Depending on who you ask, there are many answers. One popular urban legend states that the term originated from the 420 active chemicals found in marijuana. Another claims it was a secret code police used to indicate “marijuana smoking in progress.” One more notes that 4/20 is also Adolf Hitler’s birthday. Others go as far as to cite Bob Dylan’s song “Rainy Day Women #12 & 35” because 12 multiplied by 35 equals 420. Meanwhile, according to Internetslang.com, “420” is simply defined as “weed.”
Although no one seems to have a concrete answer, in 2009, the Huffington Post tracked the tradition back to a handful of five friends at San Rafael High School who called themselves the “Waldos.” In the early 1970s, these stoner students would light up by the campus’ statue of chemist Louis Pasteur, after class, around 4:20 in the afternoon. It is said that over time, the popular catchphrase moved beyond the pot-smoking circles of the Marin County, California, high school, and became a part of today’s thriving cannabis culture.
Two of these students, David Reddix and Steve Capper, went on to reveal that the Grateful Dead (and their fans) played a major role in popularizing the term. On Dec. 28, 1990, Oakland’s Deadheads handed out flyers calling all potheads to smoke “420” on April 20 at 4:20 p.m. One of these flyers landed in the hands of Steve Bloom, a former reporter for High Times magazine, who published the flyer in 1991. “We are going to meet at 4:20 on 4/20 for 420-ing in Marin County at the Bolinas Ridge sunset spot on Mt. Tamalpais,” read the flyer, “420 started somewhere in San Rafael, California in the late ‘70s. It started as the police code for Marijuana Smoking in Progress. After local heads heard of the police call, they started using the expression 420 when referring to herb — Let’s Go 420, dude!”

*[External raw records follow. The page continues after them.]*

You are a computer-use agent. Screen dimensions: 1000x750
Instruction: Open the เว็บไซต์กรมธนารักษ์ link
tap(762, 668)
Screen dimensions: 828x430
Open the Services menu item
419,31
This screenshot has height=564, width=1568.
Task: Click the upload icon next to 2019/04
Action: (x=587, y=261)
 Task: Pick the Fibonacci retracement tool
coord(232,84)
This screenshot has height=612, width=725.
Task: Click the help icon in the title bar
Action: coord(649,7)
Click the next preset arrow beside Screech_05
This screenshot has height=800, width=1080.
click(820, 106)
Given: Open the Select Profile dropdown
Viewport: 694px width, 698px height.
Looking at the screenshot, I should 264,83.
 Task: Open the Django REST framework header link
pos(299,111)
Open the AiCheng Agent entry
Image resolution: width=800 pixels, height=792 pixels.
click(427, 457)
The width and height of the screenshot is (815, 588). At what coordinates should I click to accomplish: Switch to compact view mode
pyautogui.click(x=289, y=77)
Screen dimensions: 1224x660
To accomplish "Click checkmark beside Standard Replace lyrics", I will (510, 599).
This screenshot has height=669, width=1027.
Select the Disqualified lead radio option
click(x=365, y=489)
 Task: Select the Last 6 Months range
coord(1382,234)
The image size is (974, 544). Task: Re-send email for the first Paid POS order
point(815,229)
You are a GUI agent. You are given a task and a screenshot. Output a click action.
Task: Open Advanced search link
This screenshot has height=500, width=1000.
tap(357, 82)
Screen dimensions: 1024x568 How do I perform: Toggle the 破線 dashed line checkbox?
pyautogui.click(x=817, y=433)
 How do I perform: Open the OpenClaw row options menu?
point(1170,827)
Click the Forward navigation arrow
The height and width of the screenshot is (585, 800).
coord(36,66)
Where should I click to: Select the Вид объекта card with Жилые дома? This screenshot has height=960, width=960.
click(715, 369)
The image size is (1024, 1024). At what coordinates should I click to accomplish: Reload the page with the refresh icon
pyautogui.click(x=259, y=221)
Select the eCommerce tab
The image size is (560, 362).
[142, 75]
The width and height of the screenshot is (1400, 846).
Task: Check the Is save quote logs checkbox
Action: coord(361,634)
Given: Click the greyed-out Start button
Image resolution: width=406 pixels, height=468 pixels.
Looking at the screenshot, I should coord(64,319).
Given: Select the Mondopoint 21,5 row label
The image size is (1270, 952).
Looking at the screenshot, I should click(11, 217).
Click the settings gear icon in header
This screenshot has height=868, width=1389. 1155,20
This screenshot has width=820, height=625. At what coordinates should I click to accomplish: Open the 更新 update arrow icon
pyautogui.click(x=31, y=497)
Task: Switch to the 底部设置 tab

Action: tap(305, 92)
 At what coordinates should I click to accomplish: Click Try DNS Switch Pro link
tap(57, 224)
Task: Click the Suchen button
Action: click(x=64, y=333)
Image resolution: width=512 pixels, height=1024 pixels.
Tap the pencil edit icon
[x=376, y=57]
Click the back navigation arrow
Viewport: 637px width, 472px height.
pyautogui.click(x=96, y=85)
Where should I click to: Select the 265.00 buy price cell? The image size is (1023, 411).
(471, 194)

Since then, the number has been globally accepted as a symbol for weed appreciation. Now the publisher of Celebstoner.com, Bloom has gone on to credit the “Waldos” as the “inventors” of 420 as well as for legitimizing the date as an annual gathering of tokers. “They wanted people all over the world to get together on one day each year and collectively smoke pot at the same time,” he wrote last year. “They birthed the idea of a stoner holiday, which April 20 has become.”
Today, more than 41 percent of U.S. citizens have admitted to smoking weed at some point, reports the U.S. Department of Health and Human Services. There’s even a petition circulating on Change.org urging Congress to recognize 4/20 as a national holiday. “We celebrate everything from Arbor Day to Groundhog Day to a National Day of Prayer,” Bill Maher writes in his petition. “It’s high time we had a weed day.” With over 12,500 signatures to date, we anticipate 4/20 is here to stay.